Nell’intervista citata si accenna a permanenze brevi, all’inserimento successivo in case famiglia e in nuclei ristretti. Di questa parte, però, in quel progetto non vi è traccia; tutta l’attenzione, infatti, si concentra su Casa Fuentes e sui denari (pubblici?) che mancano per portare a compimento l’opera.
Le parole di Masia precipitano poi nella parte in cui sostiene essere deleterio che la famiglia si occupi della riabilitazione del congiunto autistico, rischiando emarginazione e gravi ripercussioni sulla qualità della vita del figlio e di tutta la famiglia.
Questa è un’affermazione divergente dalle indicazioni delle linee guida nazionali e internazionali sui trattamenti per l’autismo, in cui è chiaro ed esplicito il riferimento alla centralità del nucleo familiare e dell’ambiente di vita della persona autistica nel suo percorso riabilitativo.
A vagheggiare un pensiero di tale sostanza, ci pare che si nasconda la tendenza, vetusta ed esausta, di colpevolizzare la famiglia che sceglie di essere attore principale nella vita del proprio figlio con autismo.
È inaccettabile che progetti di questo tipo, con questi presupposti e preconcetti, si affermino come assolutamente necessari a causa della carenza dei servizi di presa in carico.
Servono le alternative, serve la sperimentazione di nuovi progetti per l’abitare, strutturati in piccoli nuclei, senza passare per soluzioni segreganti temporanee che con facilità divengono definitive; servono i servizi per la famiglia tutta e non solo per la persona autistica.
Nessun genitore è più disposto a delegare, nessuno decide per noi, fosse anche un altro genitore.
Con profonda amarezza prendiamo atto che un’associazione come la FISH Sardegna (Federazione Italiana per il Superamento dell’Handicap) si faccia promotrice di simili prospettive e ci duole constatare il sostegno a una politica lontana da quella della FISH nazionale, almeno per come noi la conosciamo e percepiamo, che si fa portatrice di messaggi importanti contro la segregazione.

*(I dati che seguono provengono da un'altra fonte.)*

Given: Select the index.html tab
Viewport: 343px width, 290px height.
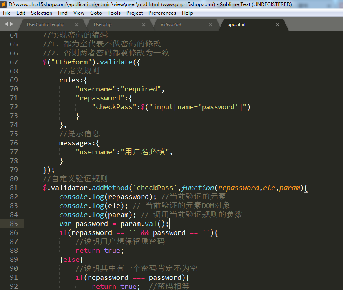Looking at the screenshot, I should point(170,25).
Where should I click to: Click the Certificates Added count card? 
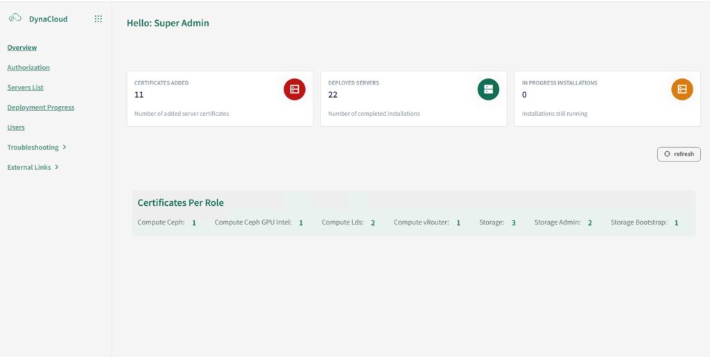click(208, 98)
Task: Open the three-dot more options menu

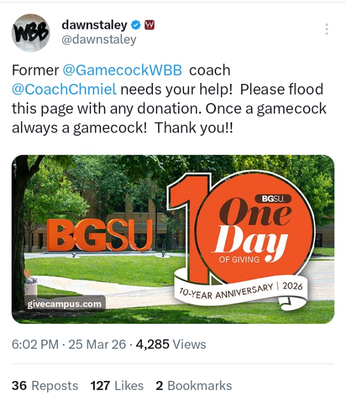Action: [x=326, y=29]
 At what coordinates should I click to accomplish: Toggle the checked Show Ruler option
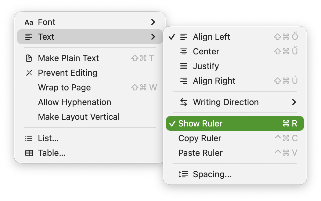(200, 123)
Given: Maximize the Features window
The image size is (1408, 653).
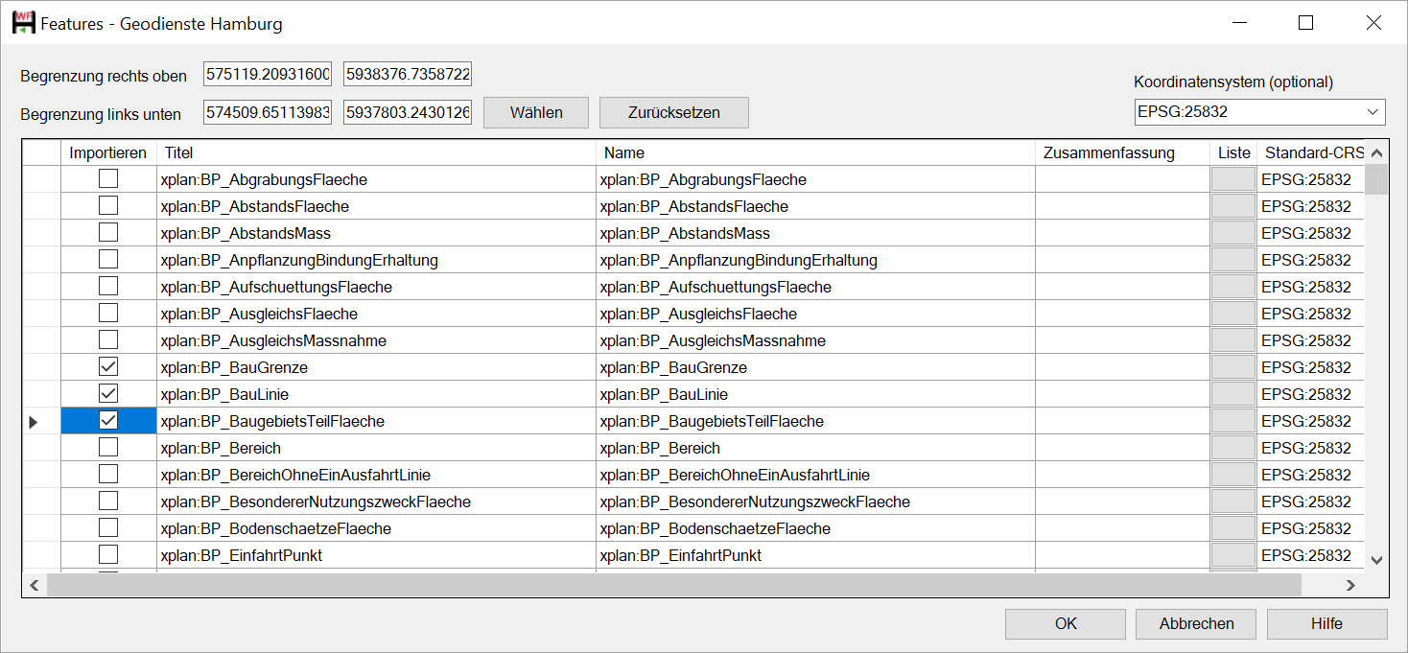Looking at the screenshot, I should [1305, 23].
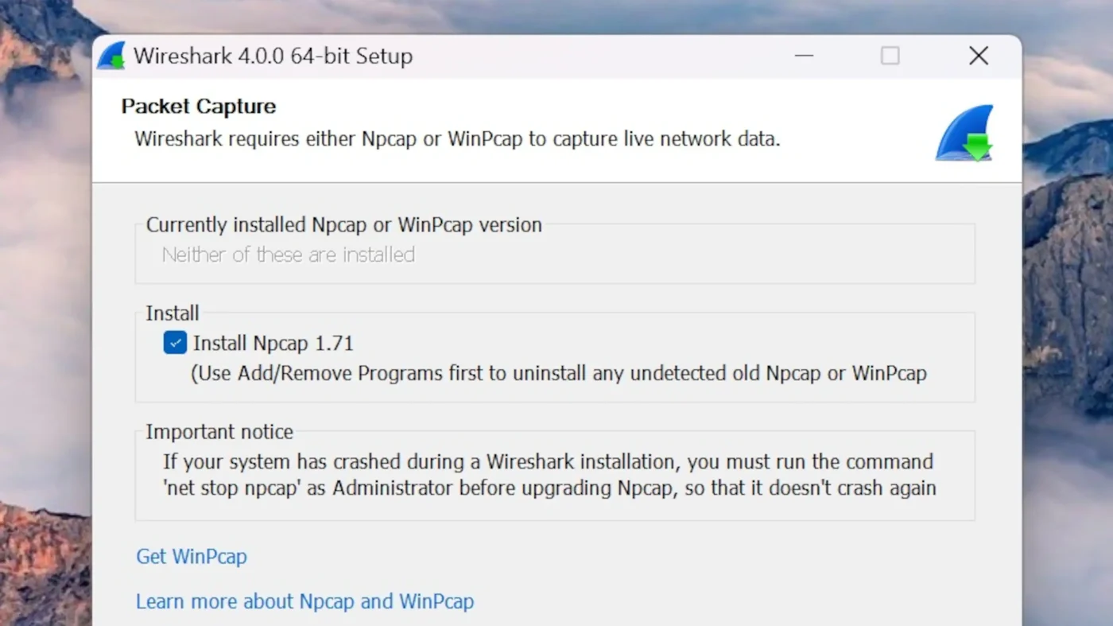
Task: Uncheck the Install Npcap 1.71 checkbox
Action: 175,343

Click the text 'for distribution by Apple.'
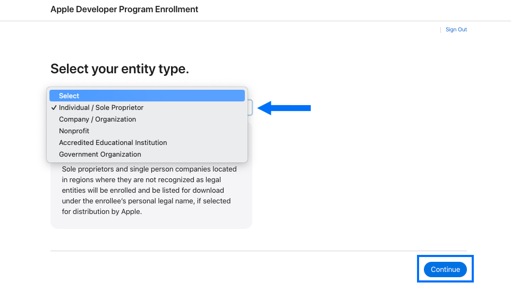click(x=101, y=211)

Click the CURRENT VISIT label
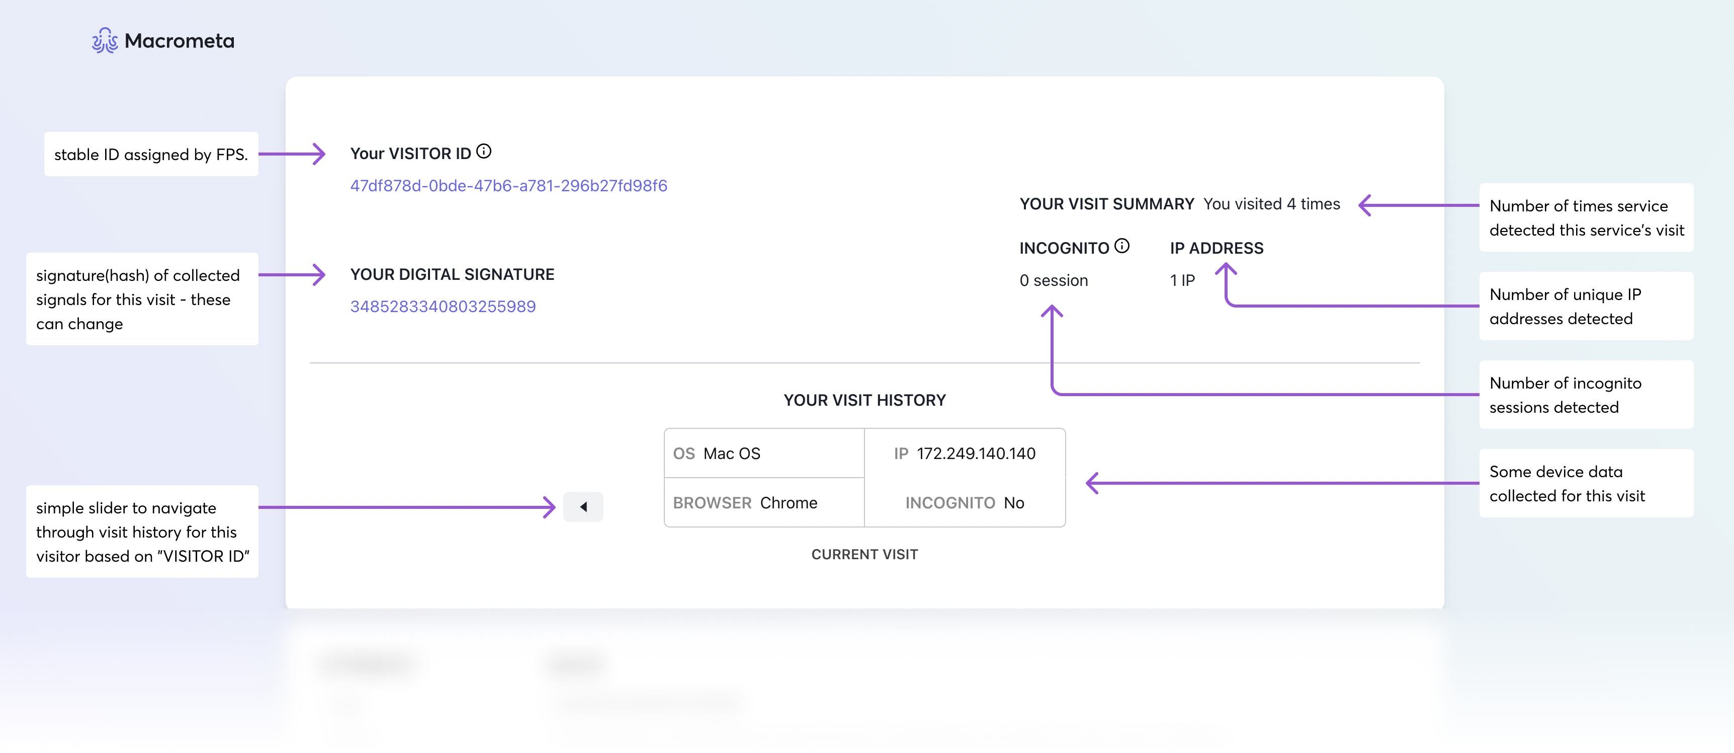pos(864,554)
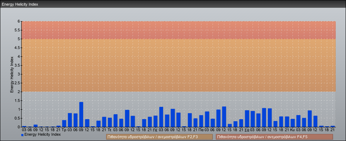Click the Πα day marker on x-axis

coord(201,130)
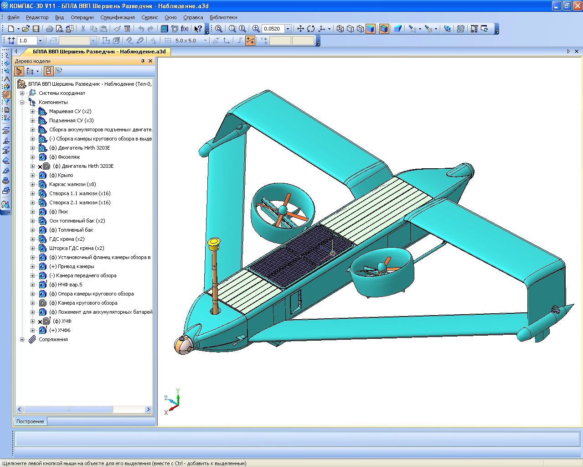Click the Rotate view icon
Viewport: 583px width, 467px height.
[311, 29]
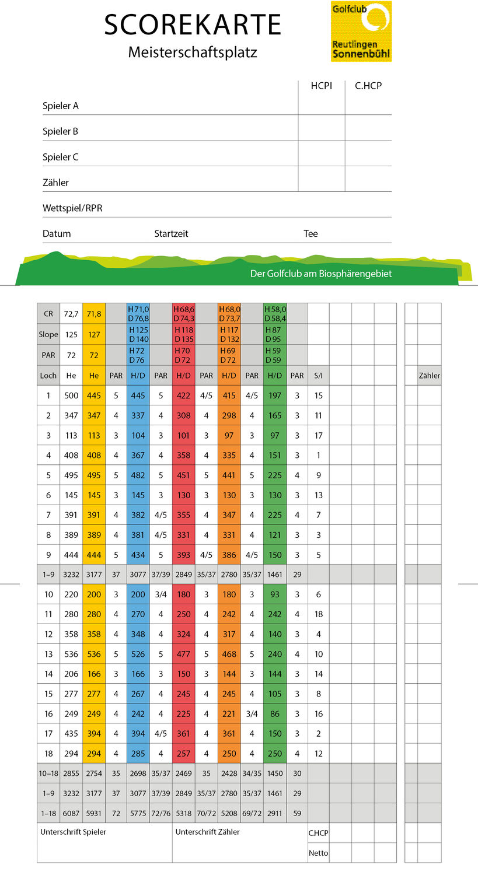Click the S/I column header

(x=319, y=376)
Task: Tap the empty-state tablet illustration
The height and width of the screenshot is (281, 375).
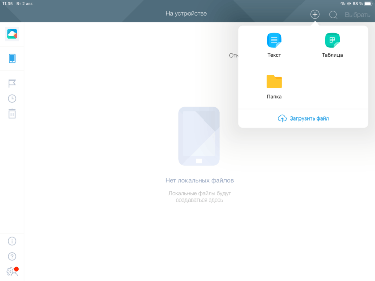Action: pos(199,136)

Noi siamo famiglie e vogliamo le persone con autismo fuori dai muri che dovrebbero contenerle, le vogliamo protagoniste delle loro scelte e laddove l’autismo si presenta in forma più severa, vogliamo l’assistenza da parte di personale specializzato per la permanenza nel proprio ambiente di vita.
Non siamo “fanatici dell’inclusione”, siamo genitori che non si arrendono al preconcetto che esista una condizione (quella autistica) che non è possibile includere e che ci rende esclusi e perdenti dal principio.
Vogliamo novità, vogliamo idee e proposte, ma che siano davvero inclusive e non rigurgiti di vecchie e nefaste impostazioni che hanno fatto il loro tempo senza dare risposte.
Chiediamo che queste strutture non siano finanziate con soldi pubblici, ma che si apra un lavoro congiunto per individuare nuove strade che ci conducano, finalmente, alla svolta culturale necessaria.
Non ci bastano i fascinosi “acronimi british”, le parole se le porta il vento [il riferimento è agli acronimi RBS-Rights Based Services e LRE-Less Restrictive Environment, usati da Graziano Masia nelle sue risposte all’intervista di «Superando.it», N.d.R.].